Real philanthropic change starts with changing minds

Still talking: A 2013 TED Talk by Dan Pallotta -- credited as the inventor of the multi-day fundraiser industry -- is still influencing philanthropic thinking.
By JEFFREY REYNOLDS //

With Giving Tuesday a little more than a week away, ’tis the season for charity galas, direct-mail appeals and bell-ringing mall Santas, as nonprofits struggle to hit their year-end goals and fund their 2024 programs.

Reaching into your pocket feels good – especially around the holidays – but what if everything we’ve been taught about charitable giving is wrong?

That’s the provocative question author and Charitable Defense Council founder Dan Pallotta asked in his landmark 2013 TED Talk, which has amassed more than 5 million views and counting. A decade later, he’s asking the question again in a new, 90-minute documentary titled “Uncharitable,” based on his 2008 book of the same name.

Directed by Stephen Gyllenhaal and featuring notables like Edward Norton, “Uncharitable” details Pallotta’s successful 1990s-era 3-Day Breast Cancer Walks and long-distance AIDS rides, including one that took cyclists from Boston to New York. Over nine years, some 182,000 people participated in these events and raised $582 million – but that ended when Pallotta TeamWorks folded in 2002 after being sued by charitable organizations claiming the for-profit company paid its executives too much and kept too big of a cut.

Jeffrey Reynolds: Give, give in or give up?

Since then, Pallotta has argued that nonprofits are unfairly pressured by donors, government funders, the media and the public to cut salaries, lower operating costs and delay capital investments, to the point where innovation is stifled and their ability to solve the world’s biggest problems – hunger, homelessness, child poverty and more – is threatened.

“Don’t ask about the size of their overhead,” he pleads in the documentary. “Ask about the size of their dreams.”

Still, these days, virtually every charitable pitch – in the mail, online, at in-person dinners and golf outings – touts how much of each contributed dollar is spent on programs. That’s because nobody wants to pay anymore for the mundane independent audits that foster fiscal accountability, or the fundraising executives that land game-changing million-dollar gifts, or the marketing campaigns that muster public support.

Frugality equals morality. Donors often want their dollars devoted directly to sick kids, homeless puppies and meals for veterans, not tomorrow, today.

Local nonprofit executives gathered in Bellmore Nov. 15 for a National Philanthropy Day showing of “Uncharitable,” sponsored by YES Community Counseling Center. They agreed that donor education is critical.

For whom the bell tolls: Charities brag about all of their donations going to programs — but should they?

But Colleen Merlo, CEO of the Ronkonkoma-based Association for Mental Health and Wellness, argues that charities need to tap into why people give – and find more persuasive ways to make the case for infrastructure support.

“We have to advocate for ourselves as much as we advocate for the community,” Merlo says.

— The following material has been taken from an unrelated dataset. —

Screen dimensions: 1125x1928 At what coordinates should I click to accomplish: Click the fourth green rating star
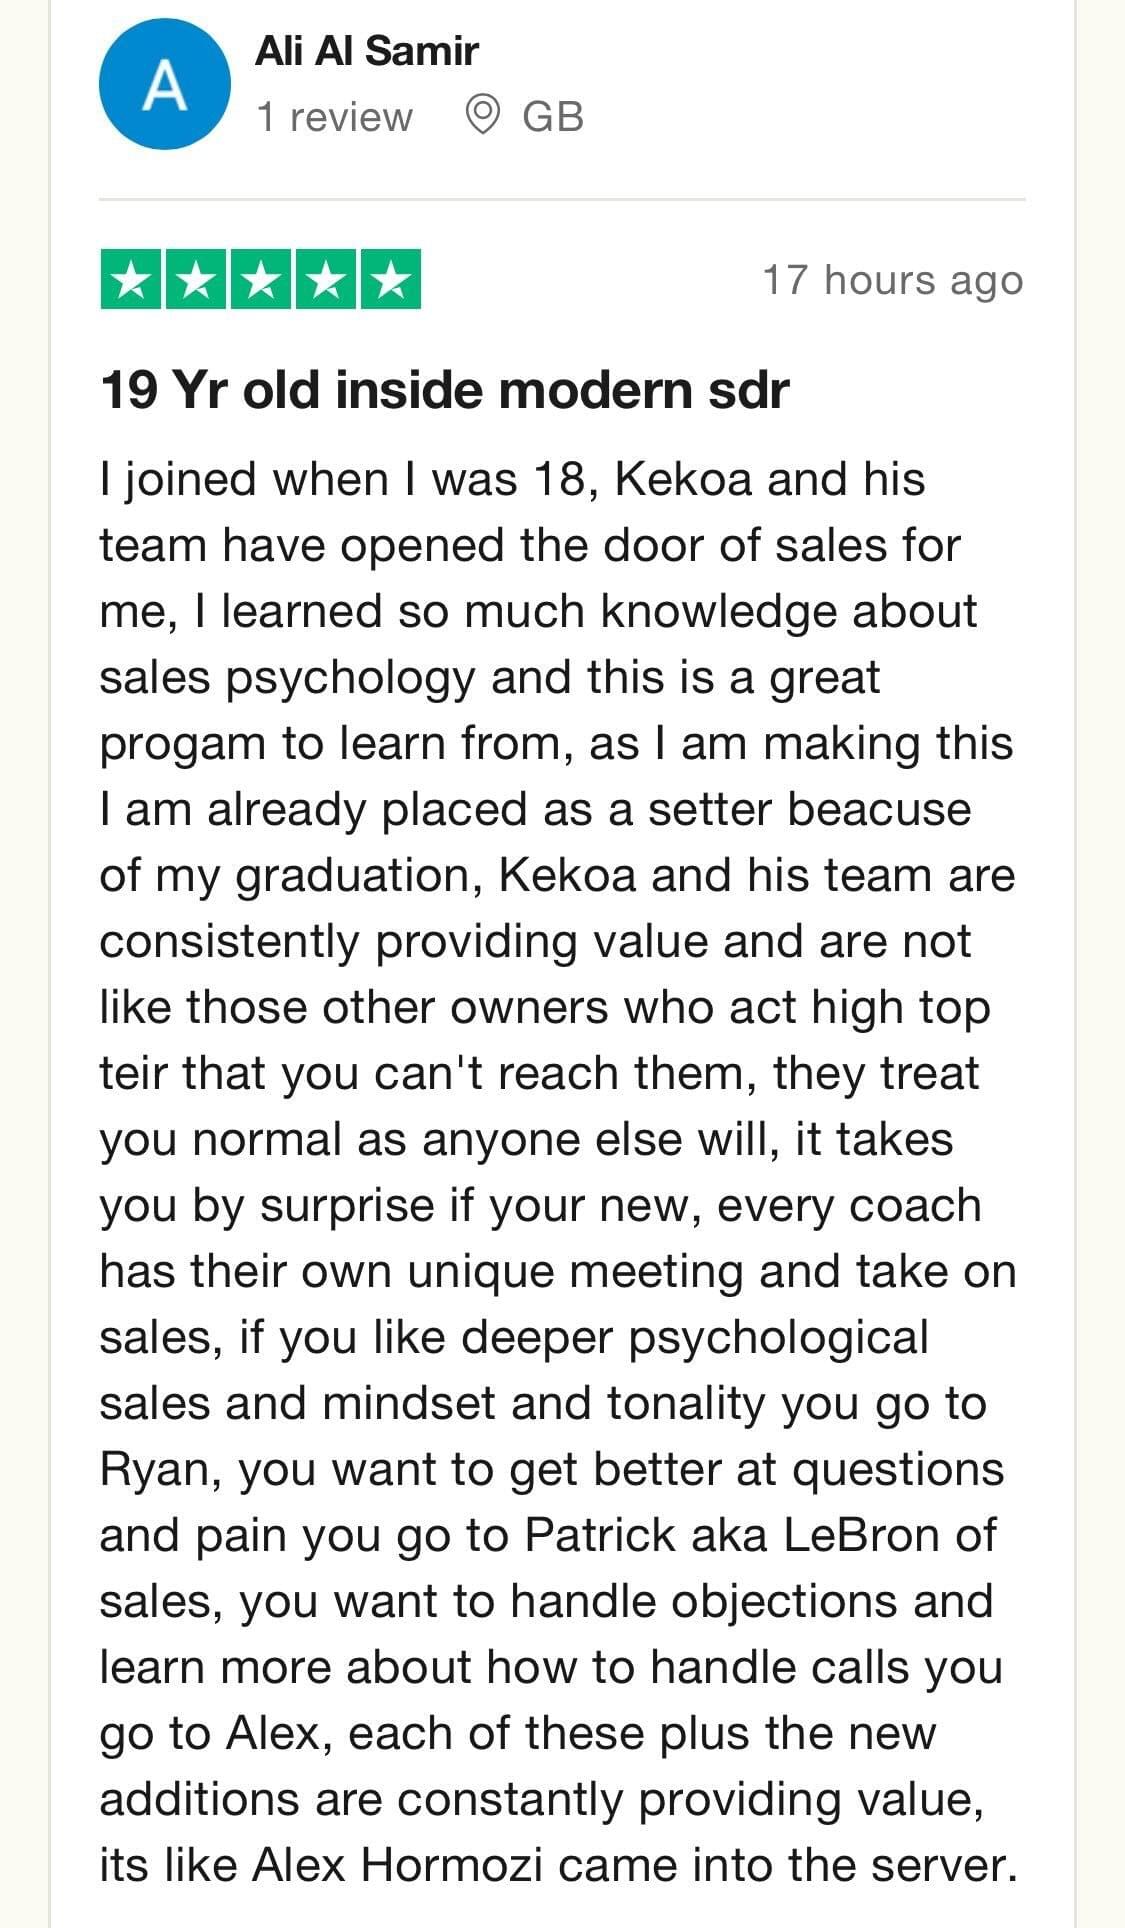coord(325,280)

Sol Marie Alfonso Jones, senior program officer at the Long Island Community Foundation, says the foundation employs a “trust-based philanthropy” when making grants to local nonprofits – and suggests agencies collaborate with each other and enlightened foundations to “change the narrative” and bust the “starvation model” of funding charities.

“When I hear that the executive director of a food pantry needs to use a food pantry themself,” she notes, “there’s a really big problem.”

Whether “Uncharitable” becomes the philanthropy equivalent of Al Gore’s climate-change docu-epic “An Inconvenient Truth” remains to be seen. But in September, watchdog Charity Navigator announced that it is “saying farewell to outdated metrics” and no longer evaluating administrative or fundraising expense percentages – and will instead benchmark liability-to-asset ratios, working capital and fundraising efficiencies.

Sol Marie Alfonso Jones: Matter of trust.

The Better Business Bureau’s Wise Giving Alliance also emphasizes charitable transparency, but still recommends that program activities should account for about 65 percent of an organization’s total expenses.

That’s good. Despite nonprofits being among the most trusted institutions in America, a recent Independent Sector report found that public trust has dropped 7 percentage points since 2020, with just 52 percent of Americans saying they trust charities. Combined with a 10 percent decrease in charitable donors in 2022, it seems people are disengaging from nonprofits without bothering to ask more meaningful questions about their goals, their outcomes, how they measure progress and how they execute their mission.

Pallotta’s advice to fleeing donors and struggling nonprofits alike is simple.

“Stop looking at a charity as a gesture,” he says, “but as the thing that can change the world.”

Jeffrey Reynolds, PhD, is the president and CEO of the Garden City-based Family and Children’s Association.